EXERCISE = Please repeat exactly the lines below from the one containing "Screw Pin Shackles with Blue Pin - 5/8" down to the one containing "Latest News (922, 1853)", both included, and nothing else.

GIVEN RECORDS =

———

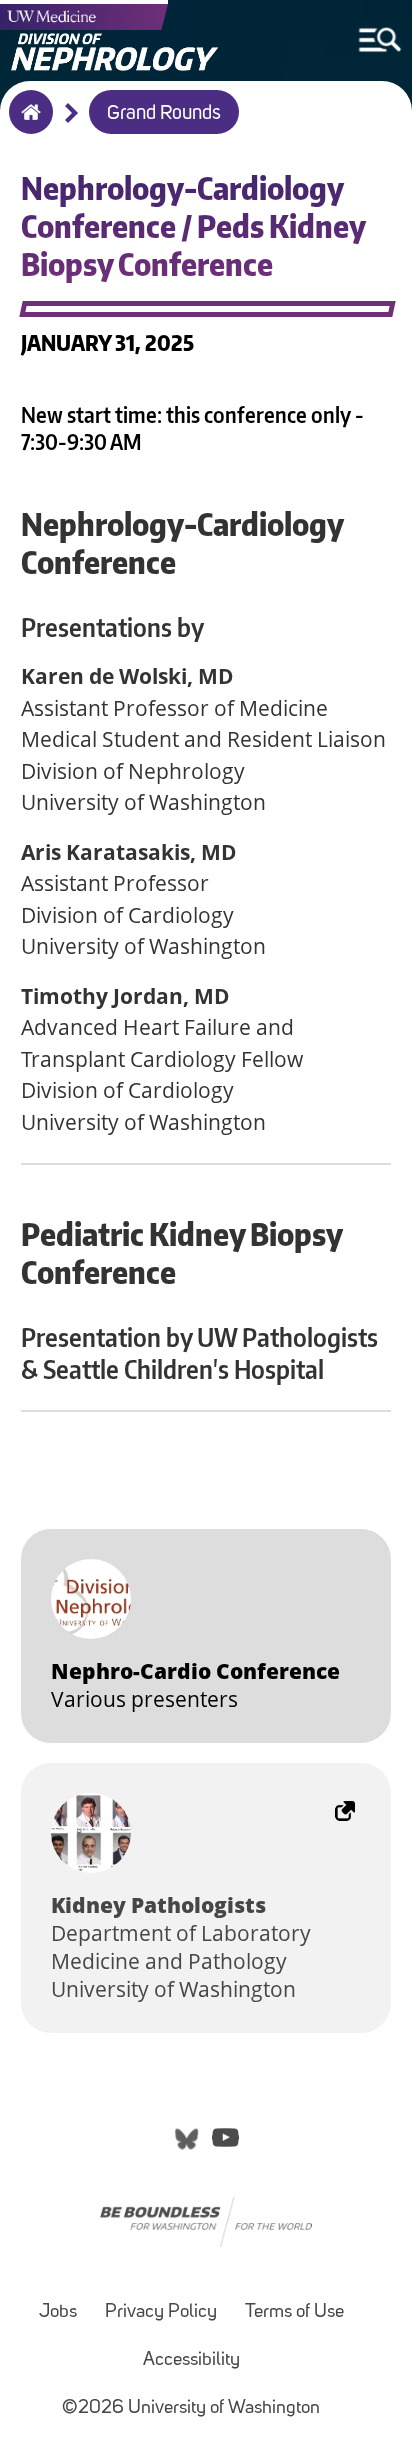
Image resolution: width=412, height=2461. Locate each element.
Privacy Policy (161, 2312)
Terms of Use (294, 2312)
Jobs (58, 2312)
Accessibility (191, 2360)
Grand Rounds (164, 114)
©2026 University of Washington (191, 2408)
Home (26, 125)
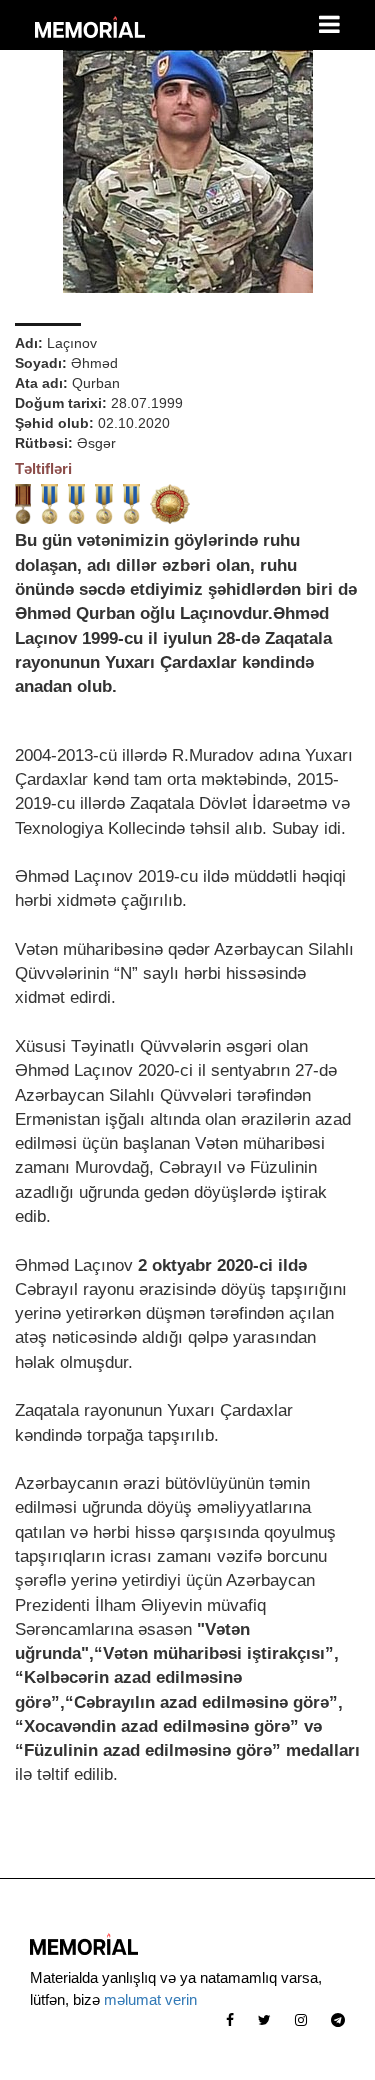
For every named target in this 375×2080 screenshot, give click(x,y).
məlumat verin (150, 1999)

———

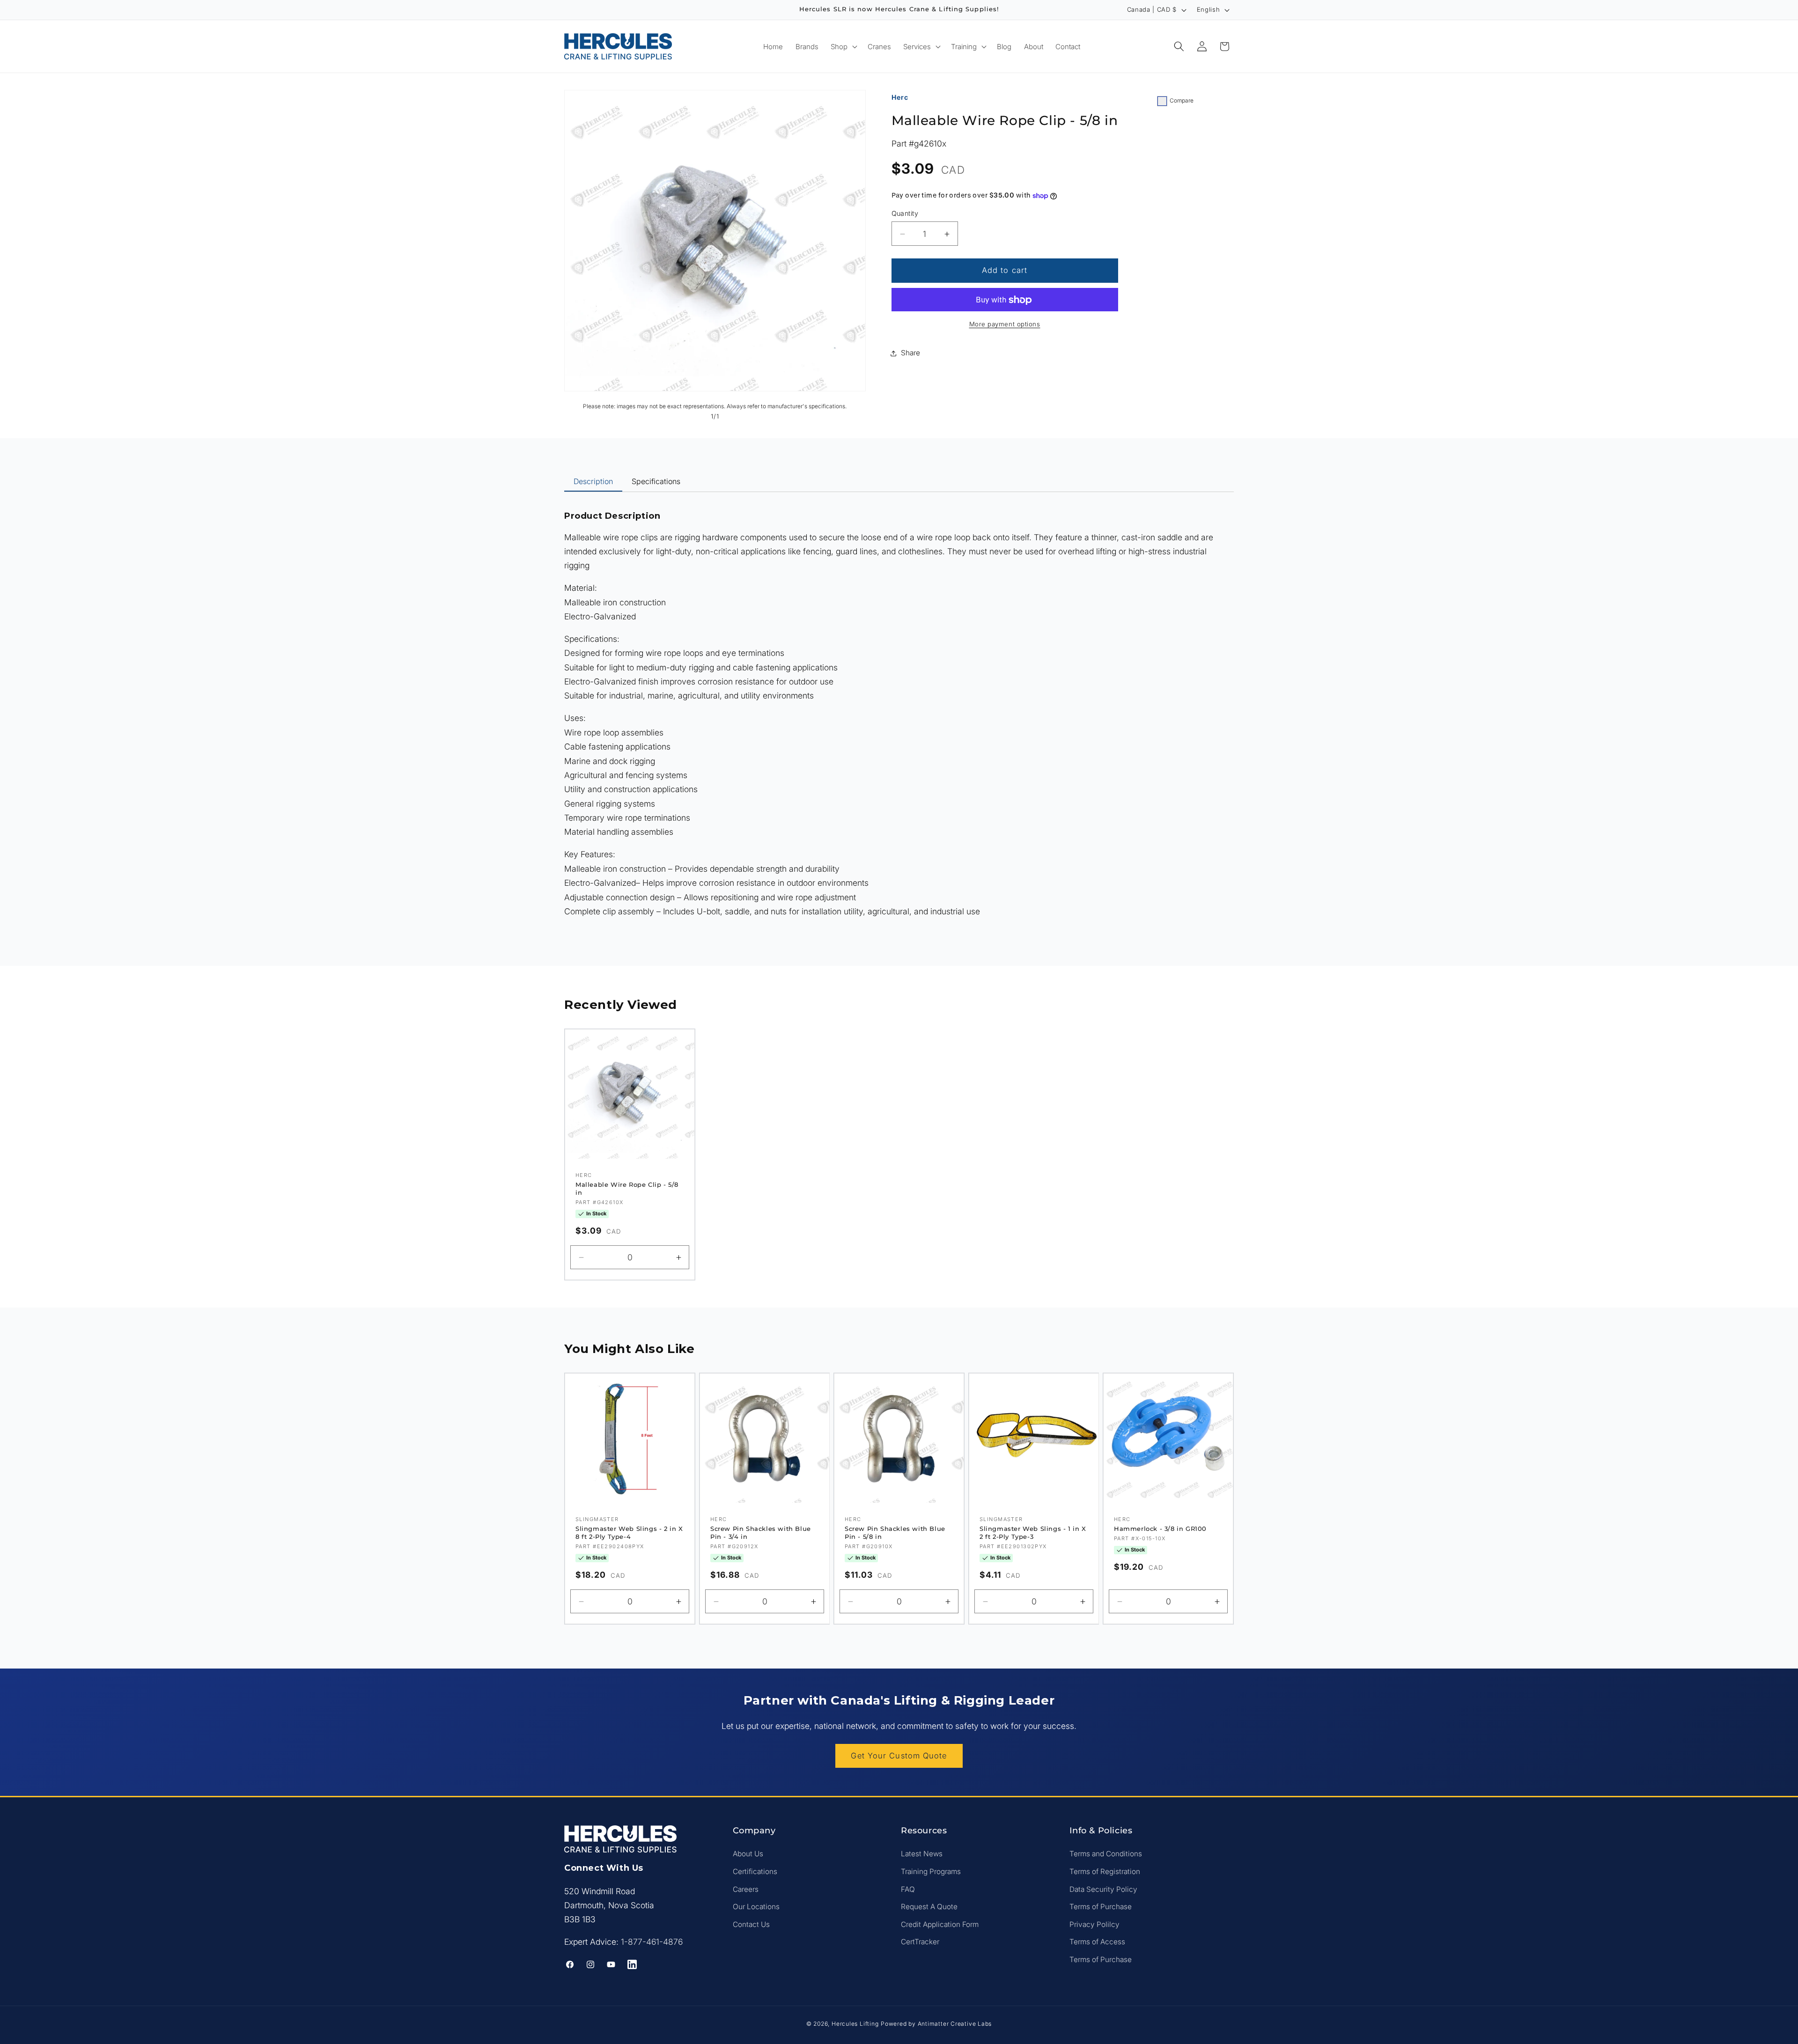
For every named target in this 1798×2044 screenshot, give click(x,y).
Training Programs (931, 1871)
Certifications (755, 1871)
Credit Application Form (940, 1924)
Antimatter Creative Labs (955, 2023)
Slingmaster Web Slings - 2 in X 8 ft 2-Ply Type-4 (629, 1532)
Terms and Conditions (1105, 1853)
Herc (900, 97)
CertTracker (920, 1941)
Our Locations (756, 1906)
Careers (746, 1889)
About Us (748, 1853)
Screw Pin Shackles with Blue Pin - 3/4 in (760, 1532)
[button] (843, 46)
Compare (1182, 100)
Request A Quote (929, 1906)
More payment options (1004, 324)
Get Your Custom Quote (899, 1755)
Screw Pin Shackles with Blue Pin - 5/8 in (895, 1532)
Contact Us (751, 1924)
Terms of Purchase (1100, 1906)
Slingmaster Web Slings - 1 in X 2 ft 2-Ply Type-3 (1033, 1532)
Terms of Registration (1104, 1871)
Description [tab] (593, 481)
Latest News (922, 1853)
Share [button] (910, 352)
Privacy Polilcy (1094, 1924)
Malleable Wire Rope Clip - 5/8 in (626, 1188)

———

RESPONSE BOX =
Screw Pin Shackles with Blue Pin - 5/8 in (895, 1532)
Contact Us (751, 1924)
Terms of Purchase (1100, 1906)
Slingmaster Web Slings - 1 in X 2 ft 2-Ply Type-3 (1033, 1532)
Terms of Registration (1104, 1871)
Description [tab] (593, 481)
Latest News (922, 1853)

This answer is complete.